Trempiyada (accent on the syllable -ya-) is Hebrew (טרמפיאדה, derived from the German trampen) for a designated place at a junction of highways or main roads in Israel from which hitchhikers, called trempists, may solicit rides. There are often many people waiting at trempiadas, and passing motorists often stop to pick them up. Trempiadas often also have bus stops at the same location.

Some scholars have pointed out the religious or spiritual connotation that hitchhiking carries in Israel.

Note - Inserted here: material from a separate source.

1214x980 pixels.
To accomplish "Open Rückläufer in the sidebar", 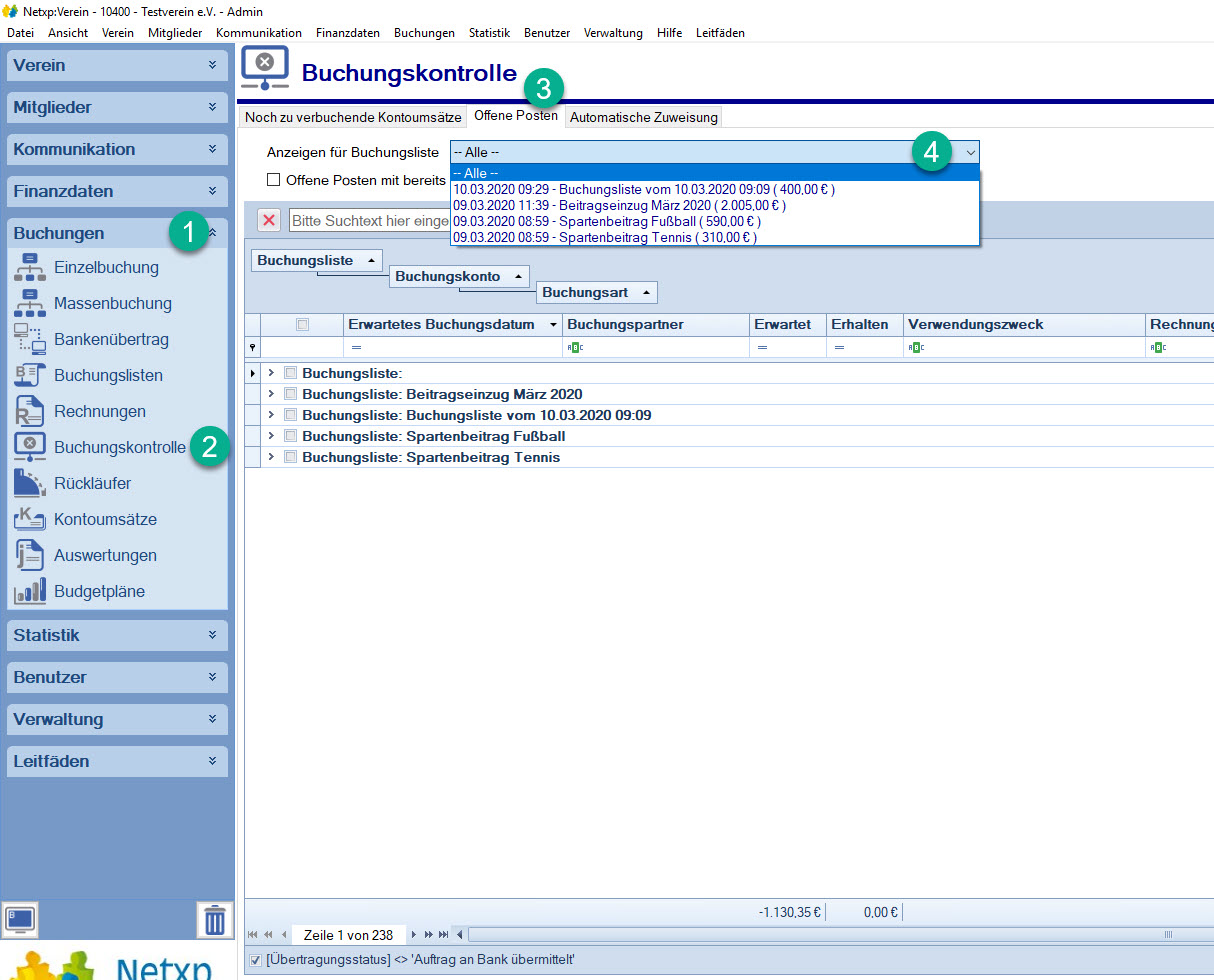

Nehemia Akiva Stern writing for the University of Pittsburgh argued that it's "almost exclusively practiced by religious Zionists, mainly youth...primarily within the West Bank" and that "in short, the practice of hitchhiking within the West Bank is a ritual of sacred travel."

Etiquette 
There is an unofficial etiquette governing trempiada use which determines priority for rides such as the obvious elderly before youth. Once inside there are certain courtesies that should be observed. 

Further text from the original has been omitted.